I would say it's a TCo grid issue. TCo grids have a high gridpoint resolution for a given spherical harmonic resolution. This prompted the EC-Earth community to go back to TL grids. We could follow this path and use for example TL511 instead of TCO319. The cost should be comparable. We would go from 31km to 39km. I can make a test to see what the SYPD impact would be. I'll get back to this once I have made such a test.

My main concern, is that ECMWF has moved away from TL grids ten years ago (cy40r1).

helgegoessling commented 7 months ago

Has there been further discussion/progress on this?

Some thoughts:

I agree with Jan that moving away from TCo back to TL is not a good idea.

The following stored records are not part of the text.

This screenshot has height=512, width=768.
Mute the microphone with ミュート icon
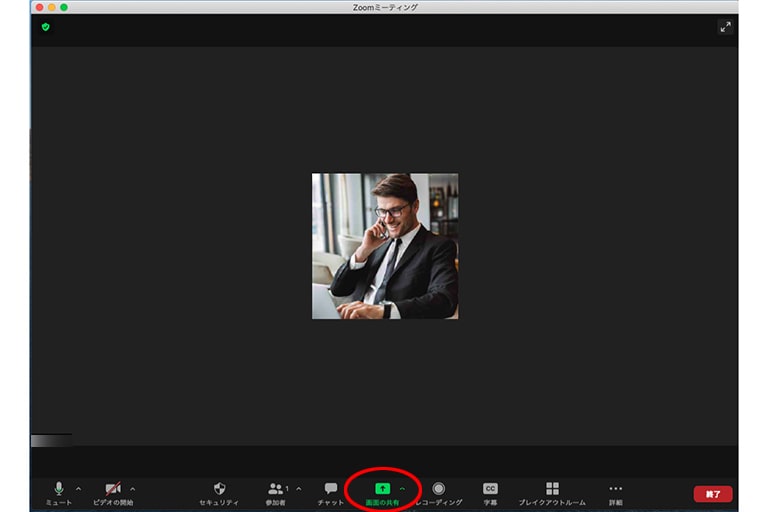point(58,489)
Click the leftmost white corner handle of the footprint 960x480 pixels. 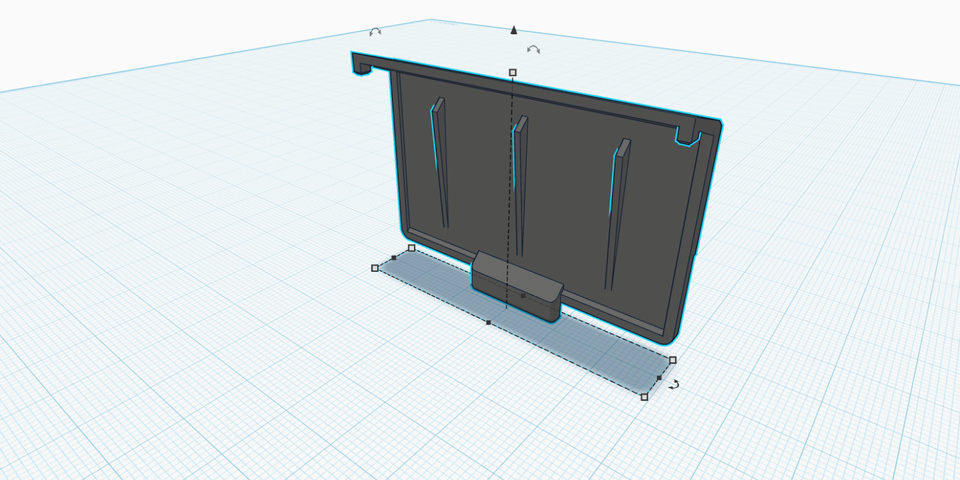[375, 268]
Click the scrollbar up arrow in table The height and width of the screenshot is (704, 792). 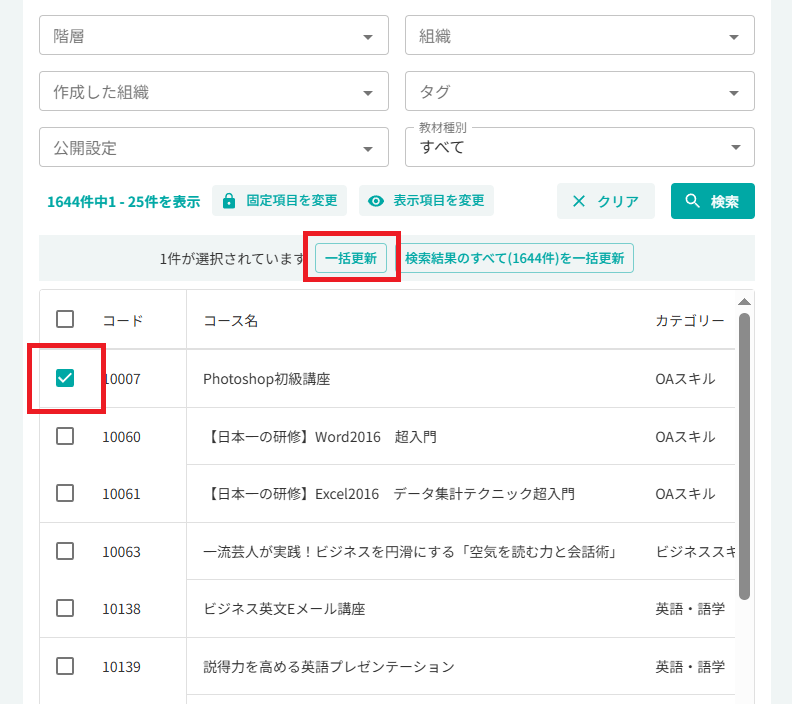coord(744,302)
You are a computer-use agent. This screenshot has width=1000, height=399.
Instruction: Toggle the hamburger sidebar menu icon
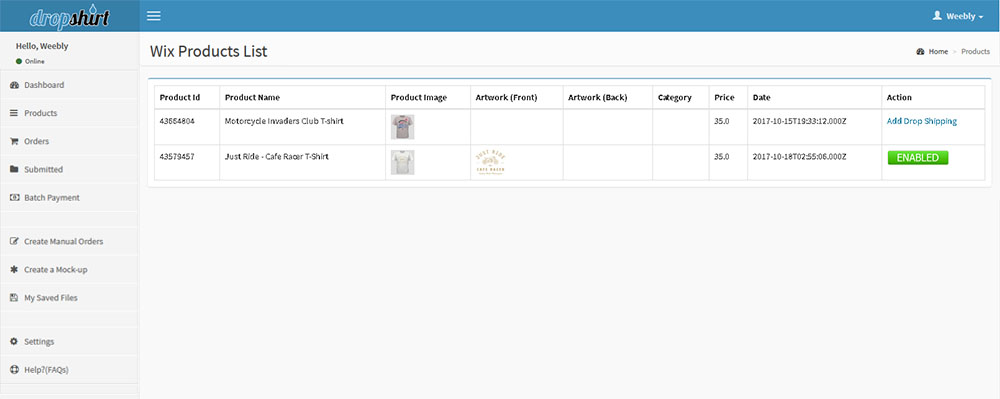[x=154, y=16]
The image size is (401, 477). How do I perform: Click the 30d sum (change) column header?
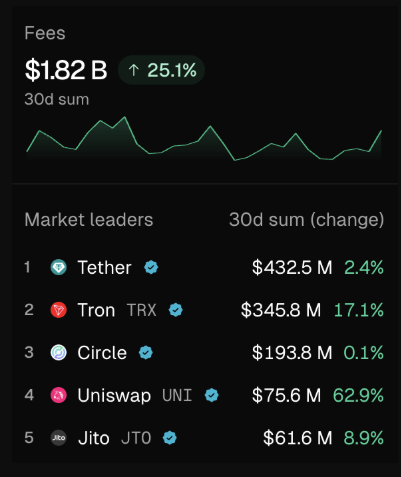click(x=307, y=220)
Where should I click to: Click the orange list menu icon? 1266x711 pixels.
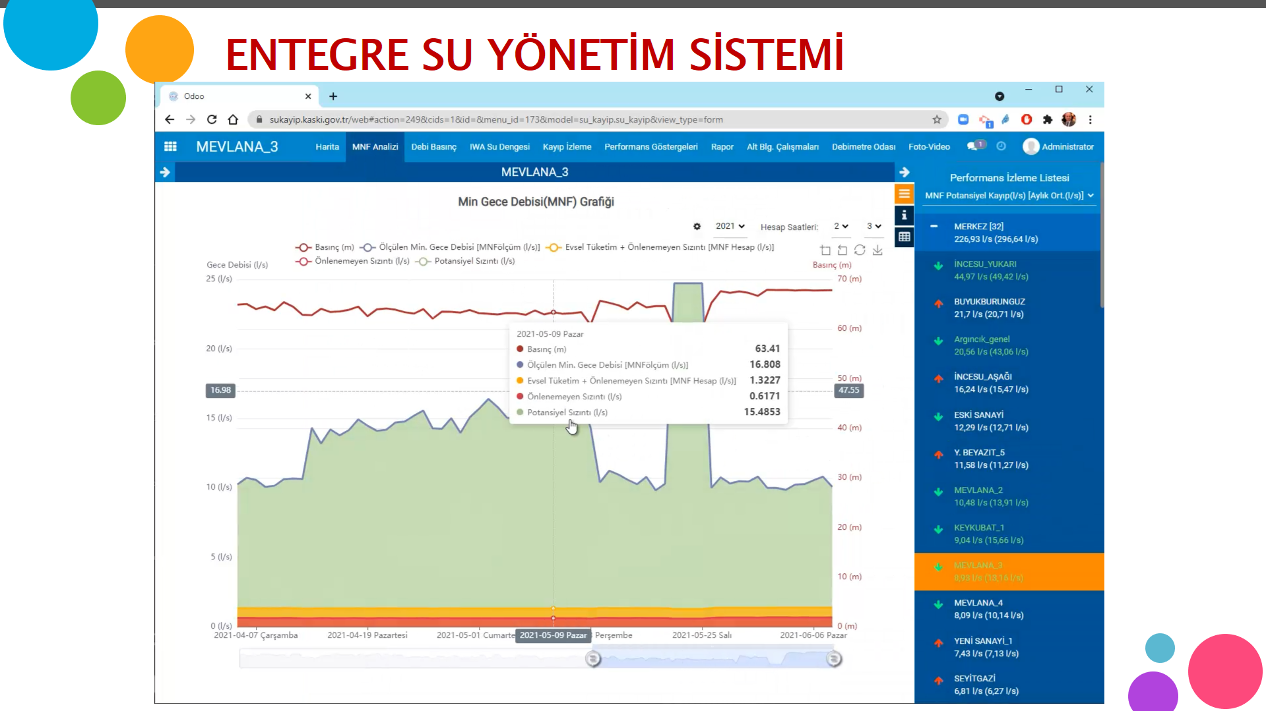pos(904,194)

It would come at the big risk of unexpected side effects and bad surprises, given that the last decade of developments has been focussed on TCo configurations.

Has someone checked whether the patterns are also visible on the original TCo grid? I mean, without even transforming them to a regular grid, e.g., via CDO -r option? (I guess they should not be viewable in ncview without that transformation.) Wondering whether there might still be just some sort of aliasing goin on.

The fact that no issue is visible in the radiation fluxes seems plausible given that the radiation lives in grid-point space and is affected by the dynamics only very indirectly. The winds obviously live in the spectral space, but even for the turbulent fluxes I could imagine that, although they live in grid-point space, they are more directly affected by the winds (think of boundary-layer turbulence), and so may inherit some artifacts.

JanStreffing commented 7 months ago

I have not worked on this part in the meantime.

Has someone checked whether the patterns are also visible on the original TCo grid? I mean, without even transforming them to a regular grid, e.g., via CDO -r option? (I guess they should not be viewable in ncview without that transformation.) Wondering whether there might still be just some sort of aliasing goin on.

There is no regularization here. We are looking at output on the native FESOM2 DART mesh. The interpolation happens directly from the reduced Gaussian TCO319 to DART. The remapping is done in OASIS through SCRIP with these options:

GAUSWGT D SCALAR LATITUDE 1 9 2

So the FESOM2 surface fluxes are computed from the gauss weighted differences of the 9 nearest atmospheric datapoints, with a variance of 2, which means the Gaussian distribution is very wide, makeing the method close to DISTWGT from my understanding. I thought that this meant we are already smoothing out this effect, but perhaps I'm mistaken here.

I found in the past, that I was able to minimize interpolation error for TCO95-CORE2, but reducing the variance to 0.1, and increasing the number of neighbours to 25. However this setup was not stable for higher resolutions. But perhaps we can try something in between. e.g. 9 Neighbours and variance of 0.2 or 0.5. We might just get an even clearer remapping of the pattern onto the FESOM grid though.

The fact that no issue is visible in the radiation fluxes seems plausible Have we established this? I think we should still plot this. This can be done on a short run with oasis expout. We will be able to plot the fluxes before and after remapping, as oasis sees/generates them.

I will block myself one day (Thursday) this week to work on this.